YES! One thousand times, YES! Coulter hits whiny little protesters right between the eyes. They didn’t even know the punch was coming. This is definitely one of the best things you will read all day.
By Ann Coulter
Until the nationwide protests of the last few days, I had no idea how bad the problem was, but our nation is drowning in drama queenery.
The immediate reaction of most celebrities to Trump’s victory was: “THE WORLD IS WAITING FOR MY TAKE ON THE ELECTION!”
Aaron Sorkin and David Remnick, in matching pink housecoats and fuzzy slippers, wrote hysterical jeremiads about the cataclysm of Trump’s election.
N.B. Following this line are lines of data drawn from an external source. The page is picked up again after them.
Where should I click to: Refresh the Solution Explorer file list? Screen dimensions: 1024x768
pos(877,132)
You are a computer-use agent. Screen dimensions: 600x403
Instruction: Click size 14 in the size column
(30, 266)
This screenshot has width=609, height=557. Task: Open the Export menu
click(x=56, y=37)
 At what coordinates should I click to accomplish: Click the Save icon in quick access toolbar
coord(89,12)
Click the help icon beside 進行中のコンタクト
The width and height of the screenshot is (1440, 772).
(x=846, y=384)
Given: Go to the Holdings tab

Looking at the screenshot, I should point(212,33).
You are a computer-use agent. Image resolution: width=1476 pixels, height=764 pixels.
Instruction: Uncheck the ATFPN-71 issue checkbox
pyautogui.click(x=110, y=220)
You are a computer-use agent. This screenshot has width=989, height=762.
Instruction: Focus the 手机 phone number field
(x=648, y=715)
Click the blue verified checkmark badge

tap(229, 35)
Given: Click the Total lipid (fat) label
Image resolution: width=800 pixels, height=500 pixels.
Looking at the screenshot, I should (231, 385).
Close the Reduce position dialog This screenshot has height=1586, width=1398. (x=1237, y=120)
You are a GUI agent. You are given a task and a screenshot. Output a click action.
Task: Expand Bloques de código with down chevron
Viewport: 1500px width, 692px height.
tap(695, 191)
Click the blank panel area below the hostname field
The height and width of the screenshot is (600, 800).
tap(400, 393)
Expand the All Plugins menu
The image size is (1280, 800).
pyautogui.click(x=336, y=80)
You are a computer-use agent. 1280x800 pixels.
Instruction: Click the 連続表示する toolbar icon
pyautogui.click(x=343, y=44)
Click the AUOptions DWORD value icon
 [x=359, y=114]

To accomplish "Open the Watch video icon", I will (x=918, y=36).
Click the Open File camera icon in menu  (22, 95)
Sorkin was especially irked that Trump was supported by white men who don’t appreciate rap music. As proof that the end was near, he triumphantly reported: “The Dow futures dropped 700 points overnight.” After a brief drop, the Dow surged to historic highs, recording its biggest weekly gain in five years.
But I can’t wait to read the letters these guys wrote to their children about Bill Clinton! Don’t leave us hanging guys — post those, too, please.
In Hiplandia, “I couldn’t stop crying!” and “I vomited!” are dispositive proof that Trump is a bad man — not that these people are mentally unbalanced. Their own paranoia is cited to show how evil their enemies are.
It’s supposed to say something about Trump that people are posting little homilies titled: “How to Tell a Child Donald Trump Won the Election.” (Google produces 60 million hits for that idea.)
In fact, that tells us nothing whatsoever about Trump, but does tell us that liberal parents are intentionally raising neurotics by telling their children that they are living in Nazi Germany.
Americans who make $20,000 a year are made fun of by Samantha Bee for going to Wal-Mart.
These are all people who will knife one another in the back to get their kids into $50,000-a-year all-white preschools. But they think they’re less racist than other Americans because of their pleasant interactions with Rosa when she comes to clean.